-- Aim of the exercise --
Check each line of the records below for the word "accomplish" and copy those where it appears.

Top of Data for analysis

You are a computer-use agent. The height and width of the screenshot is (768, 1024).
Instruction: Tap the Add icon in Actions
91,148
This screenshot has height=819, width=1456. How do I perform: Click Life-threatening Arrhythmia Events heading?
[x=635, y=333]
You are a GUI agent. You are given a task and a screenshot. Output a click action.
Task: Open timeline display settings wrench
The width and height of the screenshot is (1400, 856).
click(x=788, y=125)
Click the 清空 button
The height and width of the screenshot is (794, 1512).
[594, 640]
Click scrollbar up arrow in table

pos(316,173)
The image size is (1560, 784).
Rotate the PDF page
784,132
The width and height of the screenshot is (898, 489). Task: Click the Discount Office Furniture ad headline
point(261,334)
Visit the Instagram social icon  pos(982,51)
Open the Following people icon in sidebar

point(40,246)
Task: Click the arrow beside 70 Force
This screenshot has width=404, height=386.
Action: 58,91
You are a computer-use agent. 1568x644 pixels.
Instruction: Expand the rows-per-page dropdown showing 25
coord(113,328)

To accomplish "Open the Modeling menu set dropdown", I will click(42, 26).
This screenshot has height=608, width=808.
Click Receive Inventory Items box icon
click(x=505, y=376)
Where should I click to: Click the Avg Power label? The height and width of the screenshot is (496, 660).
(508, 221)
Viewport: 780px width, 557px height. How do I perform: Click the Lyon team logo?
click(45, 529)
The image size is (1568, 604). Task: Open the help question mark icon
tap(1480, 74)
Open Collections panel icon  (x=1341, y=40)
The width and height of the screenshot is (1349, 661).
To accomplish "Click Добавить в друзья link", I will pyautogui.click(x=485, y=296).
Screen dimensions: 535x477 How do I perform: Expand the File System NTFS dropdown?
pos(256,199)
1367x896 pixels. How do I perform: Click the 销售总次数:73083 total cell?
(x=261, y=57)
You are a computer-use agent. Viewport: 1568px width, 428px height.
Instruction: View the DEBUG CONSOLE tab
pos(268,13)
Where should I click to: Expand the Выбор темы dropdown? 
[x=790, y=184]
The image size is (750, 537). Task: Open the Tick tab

Bottom of Data for analysis

-- Task response --
To accomplish "Open the Modeling menu set dropdown", I will click(42, 26).
To accomplish "Click Добавить в друзья link", I will pyautogui.click(x=485, y=296).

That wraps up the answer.